- [Try it] What is needed here is an exact copy of every entry.

Collected data entries
-----

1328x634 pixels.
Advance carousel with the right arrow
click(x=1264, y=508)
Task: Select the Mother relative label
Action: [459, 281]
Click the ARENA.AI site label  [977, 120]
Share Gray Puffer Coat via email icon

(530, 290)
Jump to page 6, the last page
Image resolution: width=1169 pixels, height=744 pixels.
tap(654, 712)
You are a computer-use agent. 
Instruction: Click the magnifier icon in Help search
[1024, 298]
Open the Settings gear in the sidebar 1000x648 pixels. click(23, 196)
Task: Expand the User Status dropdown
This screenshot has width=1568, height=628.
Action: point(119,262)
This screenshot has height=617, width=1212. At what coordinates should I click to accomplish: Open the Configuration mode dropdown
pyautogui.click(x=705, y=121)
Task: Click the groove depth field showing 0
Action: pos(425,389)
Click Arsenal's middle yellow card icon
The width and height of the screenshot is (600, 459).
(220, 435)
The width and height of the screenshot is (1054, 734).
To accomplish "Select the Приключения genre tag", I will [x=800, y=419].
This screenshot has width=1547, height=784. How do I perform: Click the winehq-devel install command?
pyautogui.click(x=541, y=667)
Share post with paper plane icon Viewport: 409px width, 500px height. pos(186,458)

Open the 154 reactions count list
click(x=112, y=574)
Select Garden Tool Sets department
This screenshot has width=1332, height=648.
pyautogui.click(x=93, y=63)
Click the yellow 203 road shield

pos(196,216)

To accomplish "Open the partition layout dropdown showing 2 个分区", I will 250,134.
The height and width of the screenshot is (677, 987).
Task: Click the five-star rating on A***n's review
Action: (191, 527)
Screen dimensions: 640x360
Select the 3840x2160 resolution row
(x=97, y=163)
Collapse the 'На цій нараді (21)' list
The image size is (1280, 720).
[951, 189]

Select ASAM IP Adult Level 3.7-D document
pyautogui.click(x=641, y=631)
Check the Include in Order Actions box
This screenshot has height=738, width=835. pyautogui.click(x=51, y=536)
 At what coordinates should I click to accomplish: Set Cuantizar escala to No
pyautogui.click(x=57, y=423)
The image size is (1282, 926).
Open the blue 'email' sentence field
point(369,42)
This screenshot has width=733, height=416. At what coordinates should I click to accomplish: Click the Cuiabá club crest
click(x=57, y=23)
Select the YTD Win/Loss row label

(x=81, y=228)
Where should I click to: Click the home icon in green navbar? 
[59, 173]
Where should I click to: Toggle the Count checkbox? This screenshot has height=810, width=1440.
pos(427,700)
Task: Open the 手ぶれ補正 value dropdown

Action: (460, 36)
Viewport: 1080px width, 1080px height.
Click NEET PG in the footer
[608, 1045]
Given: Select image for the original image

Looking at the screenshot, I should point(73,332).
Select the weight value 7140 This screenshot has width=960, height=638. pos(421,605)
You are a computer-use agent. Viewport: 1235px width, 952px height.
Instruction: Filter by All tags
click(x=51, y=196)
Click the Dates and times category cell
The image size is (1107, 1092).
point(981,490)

-----

- [Solution]
1328x634 pixels.
Advance carousel with the right arrow
click(x=1264, y=508)
Task: Select the Mother relative label
Action: [459, 281]
Click the ARENA.AI site label  [977, 120]
Share Gray Puffer Coat via email icon

(530, 290)
Jump to page 6, the last page
Image resolution: width=1169 pixels, height=744 pixels.
tap(654, 712)
You are a computer-use agent. 
Instruction: Click the magnifier icon in Help search
[1024, 298]
Open the Settings gear in the sidebar 1000x648 pixels. click(23, 196)
Task: Expand the User Status dropdown
This screenshot has width=1568, height=628.
Action: point(119,262)
This screenshot has height=617, width=1212. At what coordinates should I click to accomplish: Open the Configuration mode dropdown
pyautogui.click(x=705, y=121)
Task: Click the groove depth field showing 0
Action: pos(425,389)
Click Arsenal's middle yellow card icon
The width and height of the screenshot is (600, 459).
(220, 435)
The width and height of the screenshot is (1054, 734).
To accomplish "Select the Приключения genre tag", I will [x=800, y=419].
This screenshot has width=1547, height=784. How do I perform: Click the winehq-devel install command?
pyautogui.click(x=541, y=667)
Share post with paper plane icon Viewport: 409px width, 500px height. pos(186,458)

Open the 154 reactions count list
click(x=112, y=574)
Select Garden Tool Sets department
This screenshot has width=1332, height=648.
pyautogui.click(x=93, y=63)
Click the yellow 203 road shield

pos(196,216)

To accomplish "Open the partition layout dropdown showing 2 个分区", I will 250,134.
The height and width of the screenshot is (677, 987).
Task: Click the five-star rating on A***n's review
Action: (191, 527)
Screen dimensions: 640x360
Select the 3840x2160 resolution row
(x=97, y=163)
Collapse the 'На цій нараді (21)' list
The image size is (1280, 720).
[951, 189]

Select ASAM IP Adult Level 3.7-D document
pyautogui.click(x=641, y=631)
Check the Include in Order Actions box
This screenshot has height=738, width=835. pyautogui.click(x=51, y=536)
 At what coordinates should I click to accomplish: Set Cuantizar escala to No
pyautogui.click(x=57, y=423)
The image size is (1282, 926).
Open the blue 'email' sentence field
point(369,42)
This screenshot has width=733, height=416. At what coordinates should I click to accomplish: Click the Cuiabá club crest
click(x=57, y=23)
Select the YTD Win/Loss row label

(x=81, y=228)
Where should I click to: Click the home icon in green navbar? 
[59, 173]
Where should I click to: Toggle the Count checkbox? This screenshot has height=810, width=1440.
pos(427,700)
Task: Open the 手ぶれ補正 value dropdown

Action: (460, 36)
Viewport: 1080px width, 1080px height.
Click NEET PG in the footer
[608, 1045]
Given: Select image for the original image

Looking at the screenshot, I should point(73,332).
Select the weight value 7140 This screenshot has width=960, height=638. pos(421,605)
You are a computer-use agent. Viewport: 1235px width, 952px height.
Instruction: Filter by All tags
click(x=51, y=196)
Click the Dates and times category cell
The image size is (1107, 1092).
point(981,490)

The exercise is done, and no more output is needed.